June 19, 2009 at 6:43 pm
Chris
Compost Gold!!!
Nice overview on composting! Thank you for posting this.
You are far from lazy if you are building this composting routine in to your daily world.
I was curious about the comment on not including anything from the cabbage family…? I have not seen that in my compost reading wanderings…
I also greatly appreciate your perspective on making composting a ‘habit.’ A friend that works for a county solid waste division, is working on helping our community become aware that if a greater percentage of our population composted, this miracle of nature, there would be a million dollar annual savings habit from diverted land fill waste stream costs… And we are just a small rural community population.
Thanks,
Chris
June 19, 2009 at 6:59 pm
allisoncoffin
Thanks for the comment, Chris! I hope your friend’s compost program works out. One trick he could try is offering to give the community back the compost for free, which is much cheaper than it would cost them at the garden center. If they think they can get a future bargain by contributing to the compost program, they might be more inclined to do their part!
I don’t know for sure where I learned to not compost cabbage. I have a vague memory of reading it somewhere, and that it confirmed my own dreadful experience with rotting cabbage:
A long time ago in a job far, far away, I came into work one morning to find the whole office stinking of death. A co-worker and I traced the smell to the door of my boss’s office, but it was locked.

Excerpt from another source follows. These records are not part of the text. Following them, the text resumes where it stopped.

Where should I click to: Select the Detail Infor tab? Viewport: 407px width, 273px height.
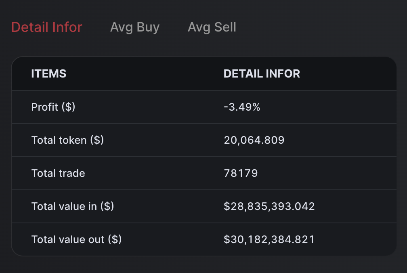coord(47,27)
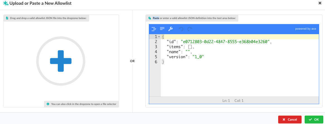Confirm with the green OK button
Image resolution: width=325 pixels, height=124 pixels.
click(314, 120)
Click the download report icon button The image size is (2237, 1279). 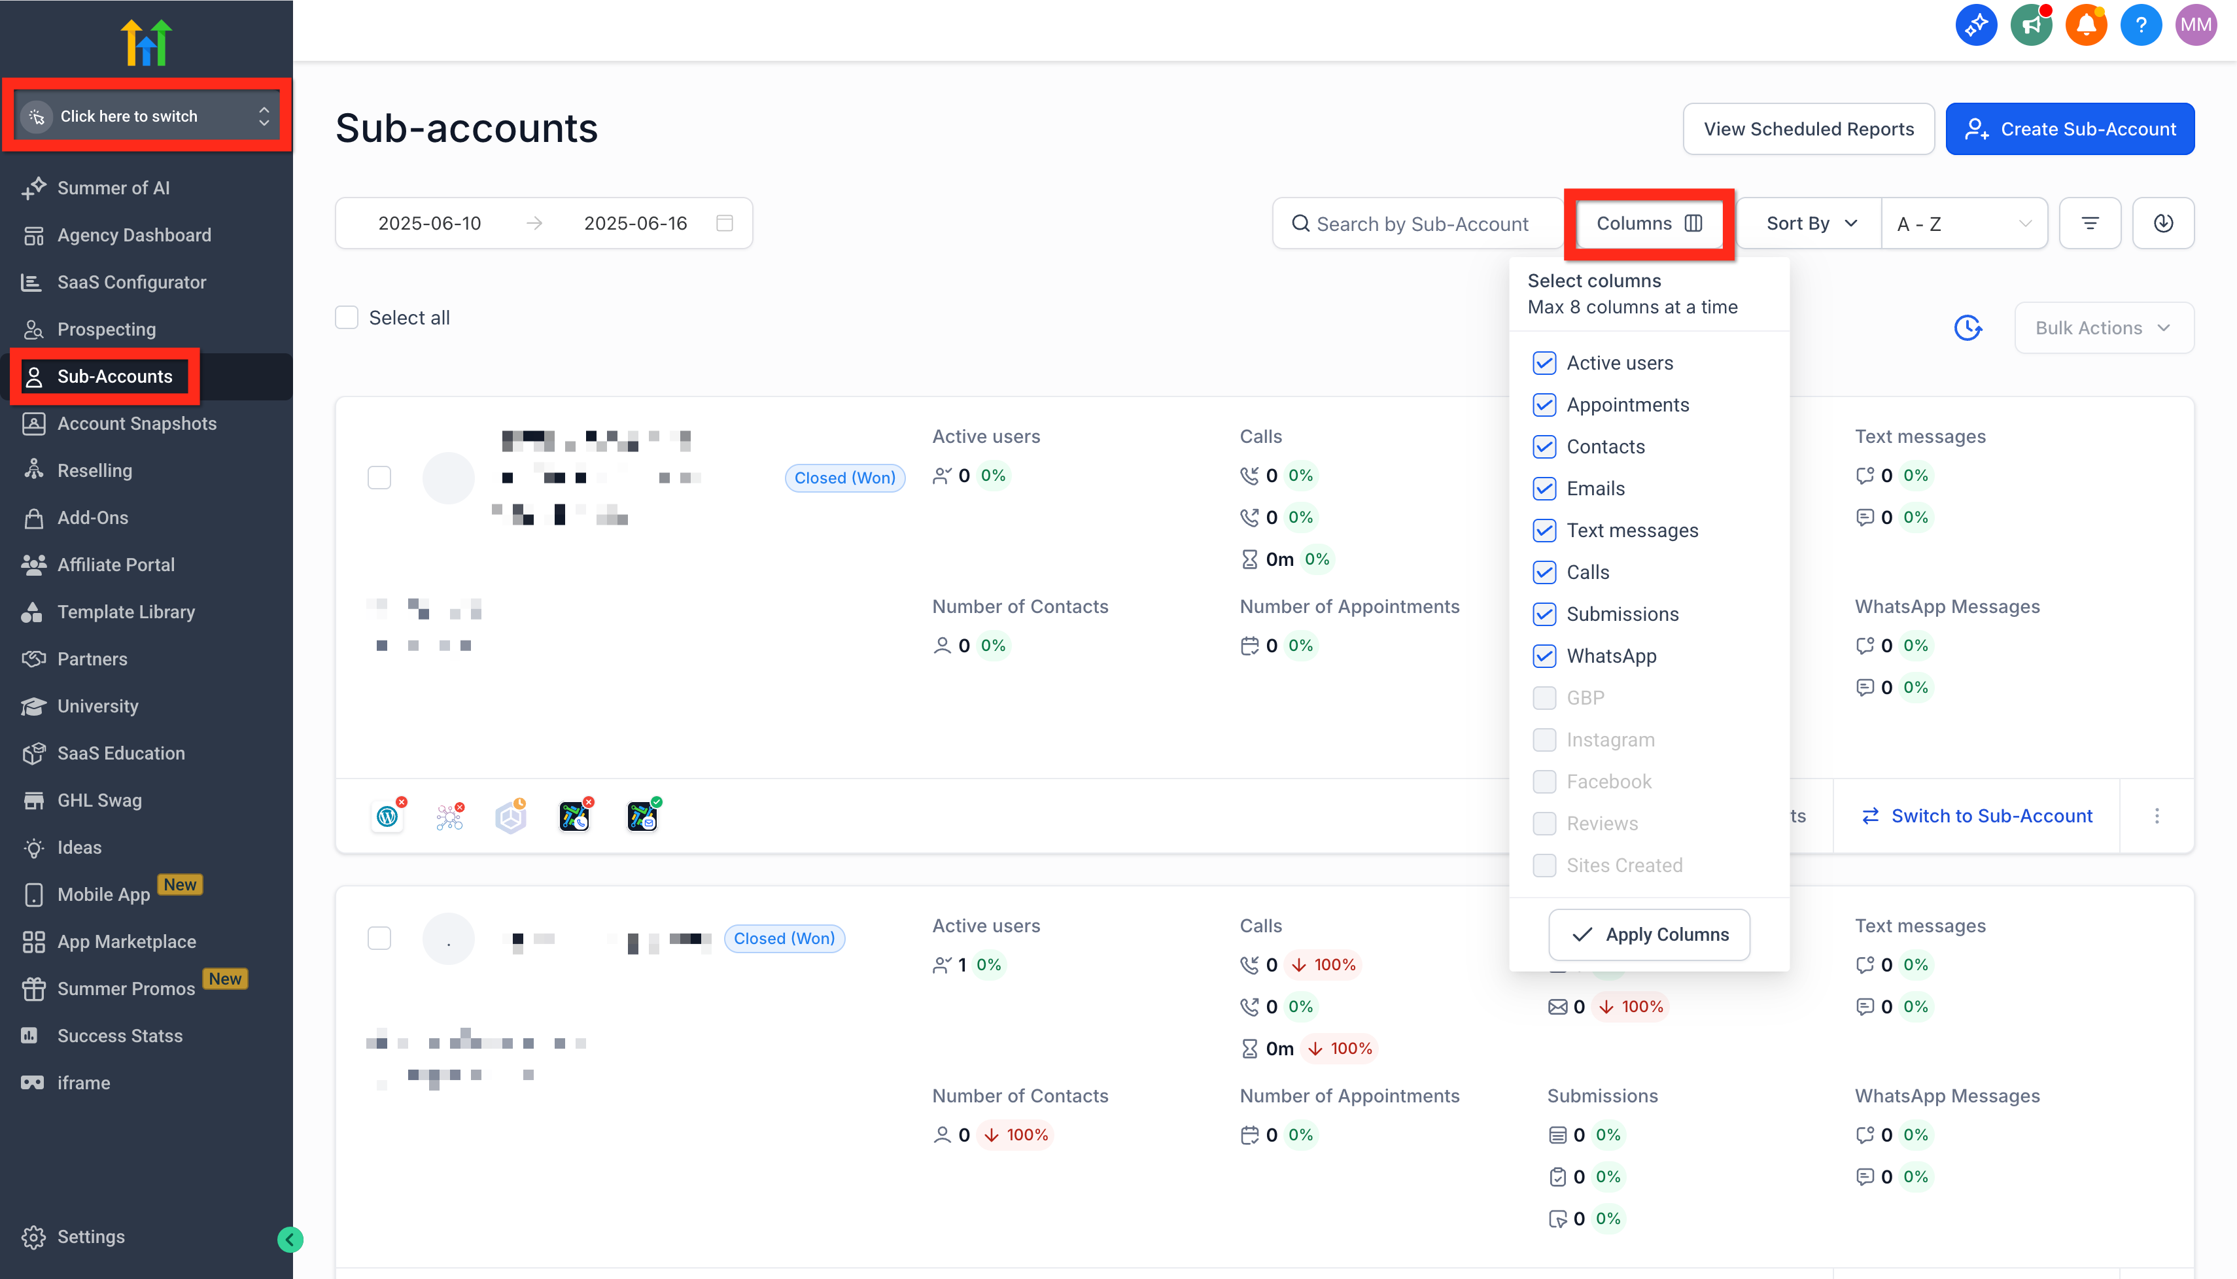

When she didn’t arrive at work on time, we started to worry that what we were smelling was her, or at the very least some poor rodent who had managed to get into her office and die in the heating unit.
The janitorial staff came and opened the door–no dead boss–and they took hours to track the smell to her trash can (mainly because they keep leaving the room for gag breaks). Dear boss had tossed some leftover slaw in her bin the day before, and it had made the awful stink as it broke down (i.e. composted). So I don’t put that stuff or anything related to it in my compost, but in all fairness, I never really tried. Maybe broccoli wouldn’t smell of dead boss, but I don’t want it on my porch if it does!